# Denoise Seismic Waveform for Earthquakes

In [None]:
import h5py
import numpy as np

from obspy import UTCDateTime
from obspy.taup import TauPyModel
from obspy.clients.fdsn import Client
from obspy.geodetics import locations2degrees

import matplotlib
from matplotlib import pyplot as plt
matplotlib.rcParams.update({'font.size': 12})
%matplotlib inline

## Step 0. Prepare 3-component earthquake waveforms


First, to find earthquakes of interest.

We use the ISC client to get a earthquake catalog

In [None]:

t1 = UTCDateTime("2002-02-01")
t2 = UTCDateTime("2002-02-02")
cat = Client("ISC").get_events(starttime=t1,
                                endtime=t2,
                                minmagnitude=5.0,
                                maxmagnitude=6.5,
                                mindepth=100.0,
                                maxdepth=600.0)
print(cat)

---
Let's start with one of the earthquakes, and get its location and time.

In [None]:
ev = cat[0]
ev_t = ev.origins[0].time
evlo = ev.origins[0].longitude
evla = ev.origins[0].latitude
evdp = ev.origins[0].depth / 1000
print(f'Event time: {ev_t}, Event location: {evlo:.2f}°, {evla:.2f}°, {evdp:.0f} km')

---
Then, we need to download the data. What stations do you like?

In [None]:
network = 'IU'
station_list = [ "ANMO", "CTAO", "GNI", "INCN", "KEV", "MAJO", "HNR", "KNTN", "NWAO", "POHA", "PTCN", "SFJD", "SNZO", "TATO", "ULN"]
model = TauPyModel(model="iasp91")


Some parameters for pre-processing the data. 

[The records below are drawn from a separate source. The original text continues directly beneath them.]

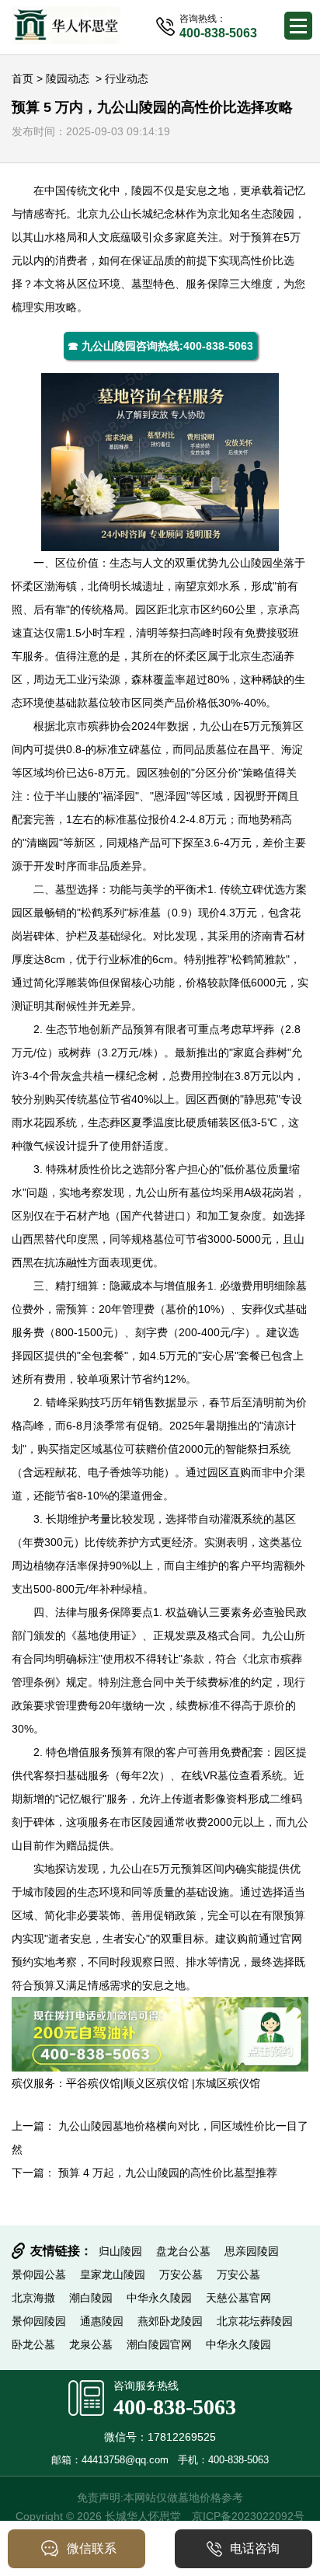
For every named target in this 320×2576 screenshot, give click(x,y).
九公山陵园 (245, 563)
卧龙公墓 (33, 2344)
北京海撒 (33, 2298)
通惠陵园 (101, 2321)
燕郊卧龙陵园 (170, 2321)
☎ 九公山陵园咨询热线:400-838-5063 (160, 346)
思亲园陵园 (251, 2251)
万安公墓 (181, 2274)
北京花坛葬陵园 (255, 2321)
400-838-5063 (174, 2407)
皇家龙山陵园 (112, 2274)
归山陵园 (120, 2251)
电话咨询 (255, 2548)
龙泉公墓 (91, 2344)
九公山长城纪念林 (142, 214)
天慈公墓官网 (238, 2298)
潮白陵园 (91, 2298)
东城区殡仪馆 (227, 2083)
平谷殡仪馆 (93, 2083)
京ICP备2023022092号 (248, 2516)
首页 (22, 78)
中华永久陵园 (159, 2298)
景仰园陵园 (39, 2321)
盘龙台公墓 (183, 2251)
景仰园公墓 (39, 2274)
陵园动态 (67, 78)
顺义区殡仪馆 (157, 2083)
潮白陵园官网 (159, 2344)
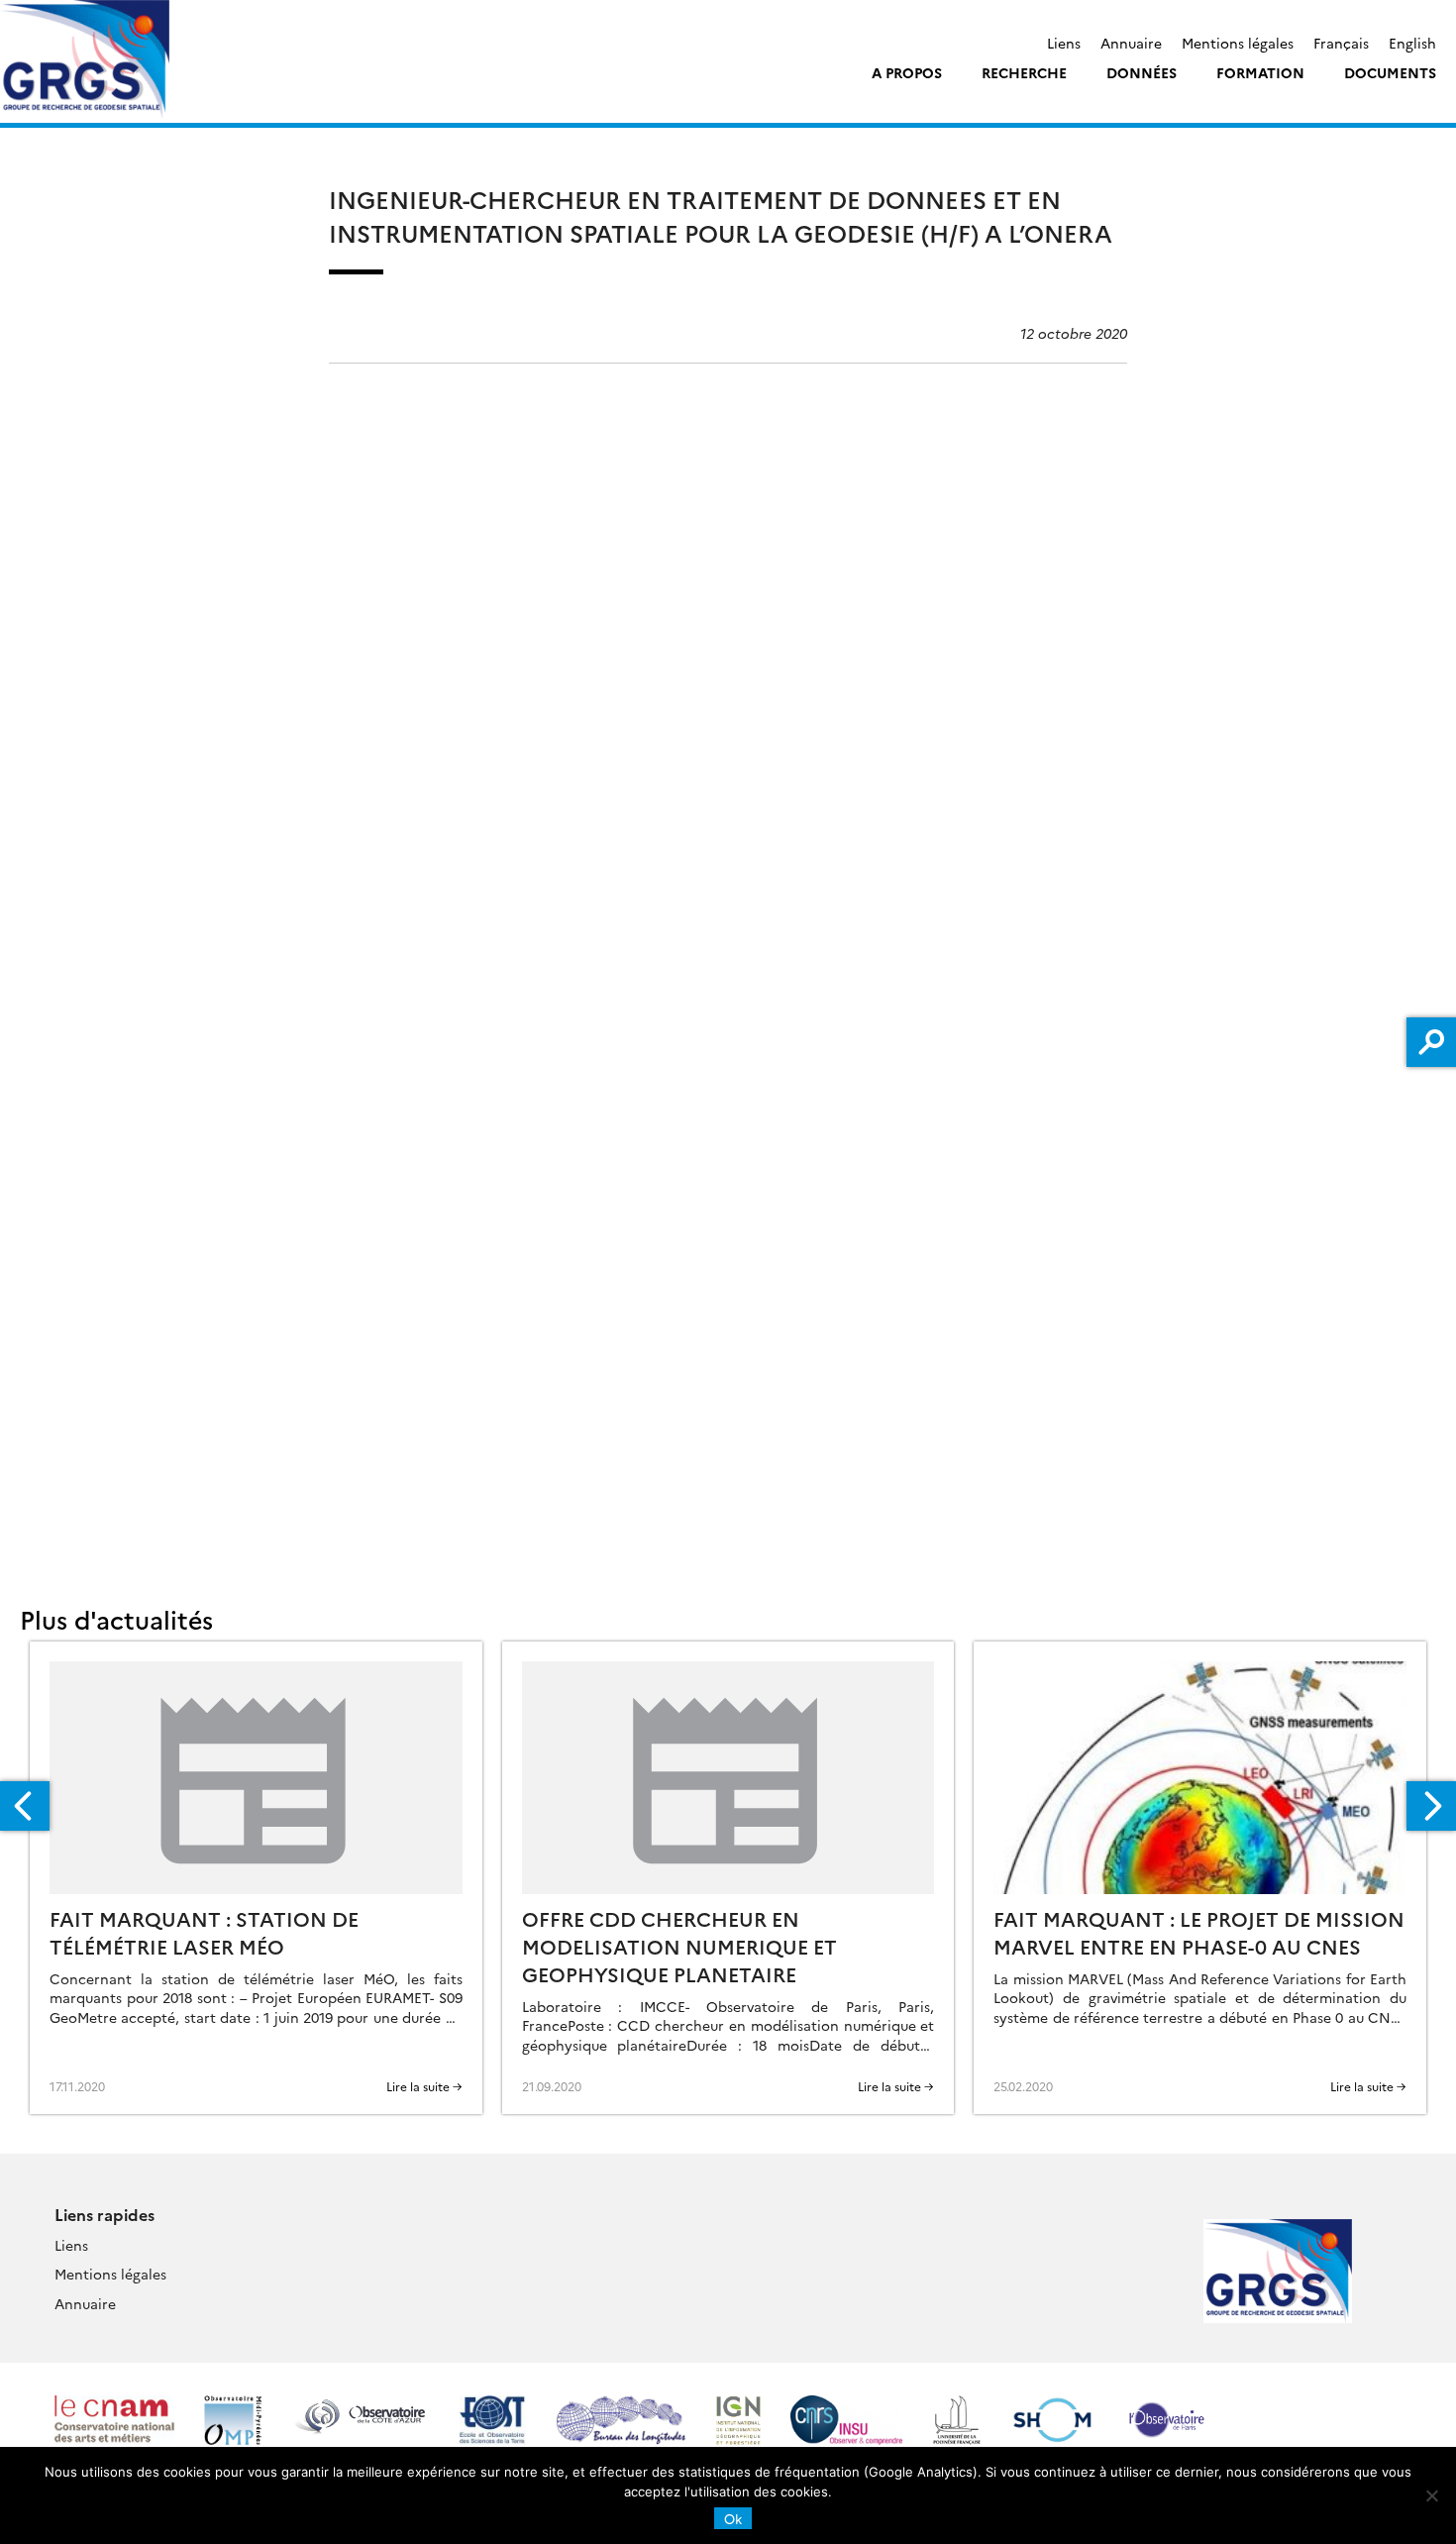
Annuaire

The key is to trim the 3-component traces to 1500 samples.

In [None]:
dt = 0.1  # sampling interval
npts = 1500  # number of samples of each trace
pre_len_ratio = 0.5  # ratio of the noise window length to the total trace length
preP = int(pre_len_ratio * npts * dt)  # number of samples of the noise window before the P arrival
aftP = npts * dt - preP  # number of samples of the noise window after the P arrival


Download data for the stations you defined and do the pre-processing 

In [None]:
all_data = []
### Process each station
for station in station_list:
    ### Get station coordinates 
    inv = Client("IRIS").get_stations(network=network, station=station, level='channel')
    stla = inv[0][0].latitude
    stlo = inv[0][0].longitude

    ### Calculate the distance and the theoretical arrival time
    dist_deg = locations2degrees(evla, evlo, stla, stlo)
    arrivals = model.get_travel_times(source_depth_in_km=evdp, 
                                      distance_in_degree=dist_deg)
    tp = UTCDateTime(ev_t + arrivals[0].time)
    print(f"Station {station} is located at {stla:.2f}°, {stlo:.2f}°, distance to the event is {dist_deg:.2f}°")

    try:
        ### Download the data
        st = Client("IRIS").get_waveforms(network=network, 
                                          station=station, 
                                          location='00', 
                                          channel='BH?',
                                          starttime=tp - preP, 
                                          endtime=tp + aftP)
        ### Preprocess the data
        st.filter("lowpass", freq=4.0)
        st.resample(10)

        ### Only keep the station with 3 components
        if len(st) == 3:
            all_data.append(st)
            
    except:
        print(f"Failed to download data for station {station}")
        continue

---
Convert the stream data to numpy array.

The shape should be (N_station, 1500, 3), which the denoiser likes.

In [None]:
data = np.array(all_data)[:,:,:npts]  # Stream --> Numpy Array
data = np.swapaxes(data, 1, 2)  # (N, 3, 1500) --> (N, 1500, 3)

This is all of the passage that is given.